Story: Saleema Imam
To celebrate the Burngreave Messenger’s 100th issue, our local history group decided to look back at Sheffield newspapers published in the same week of May 1912, 100 years ago.
The main papers at that time were The Guardian, The Telegraph and Star and The Sheffield Independent, plus of course The Green ‘Un. The Independent, a daily, covered international and national news as well as local happenings which were usually relegated to the latter pages, and included lengthy reports of council meetings in all their boring detail.

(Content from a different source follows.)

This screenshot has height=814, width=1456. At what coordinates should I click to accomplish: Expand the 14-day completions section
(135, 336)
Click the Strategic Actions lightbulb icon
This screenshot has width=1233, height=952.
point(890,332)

More interesting were the long columns of small adverts. Surprisingly ‘long haul’ holidays seem popular, cure all remedies, musical instruments, property, lots of goods for sale from various pawnbrokers and as today, sports fixture results galore. One local property advert read:
PETRE STREET (267 – 275), near tram terminus – Four HOUSES; annual rents £85.16s. No 267 has dairy, coal shed, cow sheds etc. bargain for immediate purchaser Photographs and cartoons were of course only in black and white and mainly depicted London happenings or the occasional royal birthday or local visit.
Local happenings generally had only small paragraphs tucked in between loftier events as was the following:-
PAUPER SENTENCED In the Sheffield Police Court, on Saturday, Edward White, an inmate of Firvale Workhouse, was charged with assaulting another inmate, Thomas Marples. … White jumped out of bed and struck Marples violently in the face two or three times. It was explained that such occurrencies were becoming frequent at the workhouse, and the magistrates.
The Sheffield Independent WOMAN’S KINGDOM a daily fashion page also held ‘Wedding Bells’ reports such as the following on Thursday 30th May:-
An interesting wedding was solemnised at the Grimesthorpe United Methodist Church, yesterday afternoon, when Mr William H Robinson of Ellesmere Road, Osgathorpe (secretary of the Sheffield Teachers Association) was married to Miss Edith Craddock, eldest daughter of Mr and Mrs Joseph Craddock of Earl Marshal Road. The bride who was given away by her father, wore a frock of cream cashmere de soie and a tulle veil and wreath of orange blossom, and carried a white shower bouquet.